Thanks for the explanation. It’s nice to be able to select between efficiency and safety.

And thanks also for the corrected implementation.


Well, not really. If we look at the reduction stage, it is formally computing something like:

vsum\left( \sum_{i=1}^4 s_i - c_i\right)

That is a lot of additions, and there might still be catastrophic cancellations in any of them.

Here is your implementation running on my machine. The difference with your results might be explained by different architectures (and, therefore, SIMD widths): I’m using W=4. But I’m pretty sure that you would see this implementation behave badly on Per’s input vectors.

julia> check_fun(x, sum_kahan)
(1.1249173664289736, 7.011982915034423e-5)

So you were right in your initial post: the reduction was indeed the problem; not only because of the lack of explicit instructions, but also because cancellations occur in it.

The following, slightly modified version of your implementation seems to be much more accurate. Again, because I’m more familiar with it, I’m using Knuth’s two_sum to compensate for errors (à la Ogita, Rump & Oishi), but one could probably very well use Dekker’s fast_two_sum instead (which would be more in line with the rest of the KBN algorithm).

◆ MATERIAL SUPPLIED:
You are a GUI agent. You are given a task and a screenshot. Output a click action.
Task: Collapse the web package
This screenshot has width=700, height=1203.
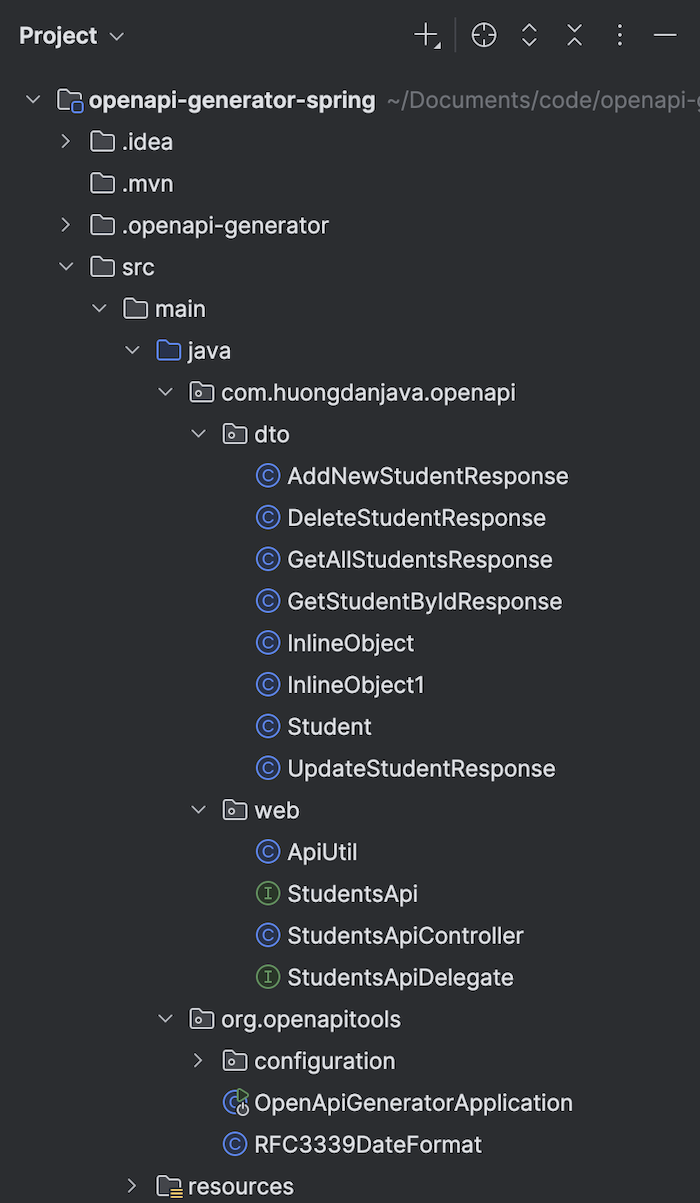coord(199,810)
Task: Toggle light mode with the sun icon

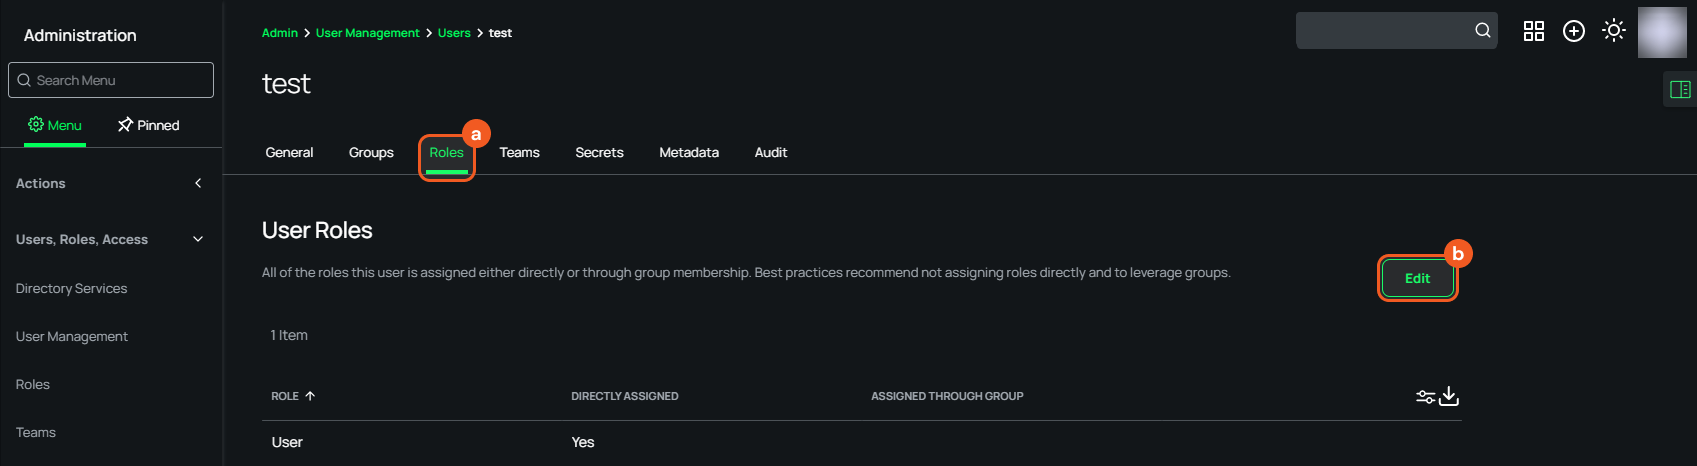Action: click(x=1614, y=31)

◆ WRITTEN REQUEST A: In the forum post on compensated summation, what SIMD width does the poster say is used on their machine?
◆ WRITTEN REQUEST B: Please continue the forum post on compensated summation, picking up right after its last sentence.
The listing plays no role in any of this.

◆ EXERCISE RESPONSE A: W=4.

◆ EXERCISE RESPONSE B:
import SIMDPirates
function sum_kahan(x::AbstractArray{T}) where {T <: Union{Float32,Float64}}
    Vec = SIMDPirates.Vec

    px = pointer(x)
    W, shift = VectorizationBase.pick_vector_width_shift(T)
    sizeT = sizeof(T)
    WT = W * sizeT
    WT4 = 4WT
    N = length(x)
    Base.Cartesian.@nexprs 4 u -> begin
        s_u = SIMDPirates.vbroadcast(Vec{W,T}, zero(T))
        c_u = SIMDPirates.vbroadcast(Vec{W,T}, zero(T))
    end
    Nshift = N >> (shift + 2)
    for n in 0:Nshift-1
        Base.Cartesian.@nexprs 4 u -> begin
            x_u = SIMDPirates.vload(Vec{W,T}, px + n*WT4 + (u-1)*WT)
            t_u = SIMDPirates.evadd(s_u, x_u)
            m_u = SIMDPirates.vless(SIMDPirates.vabs(x_u), SIMDPirates.vabs(s_u))
            subfrom_u = SIMDPirates.vifelse(m_u, s_u, x_u)
            addto_u = SIMDPirates.vifelse(m_u, x_u, s_u)
            c_u = SIMDPirates.evsub(c_u, SIMDPirates.evadd(SIMDPirates.evsub(subfrom_u, t_u), addto_u))
            s_u = t_u
        end
    end

    rem = N & (4W-1)
    offset = Nshift * WT4
    for n in 0:(rem >> shift) - 1
        x_1 = SIMDPirates.vload(Vec{W,T}, px + offset)
        t_1 = SIMDPirates.evadd(s_1, x_1)
        m_1 = SIMDPirates.vless(SIMDPirates.vabs(x_1), SIMDPirates.vabs(s_1))
        subfrom_1 = SIMDPirates.vifelse(m_1, s_1, x_1)
        addto_1 = SIMDPirates.vifelse(m_1, x_1, s_1)
        c_1 = SIMDPirates.evsub(c_1, SIMDPirates.evadd(SIMDPirates.evsub(subfrom_1, t_1), addto_1))
        s_1 = t_1
        offset += WT
    end

    rem &= (W-1)
    if rem > 0
        mask = unsafe_trunc(VectorizationBase.mask_type(T), 2^rem - 1)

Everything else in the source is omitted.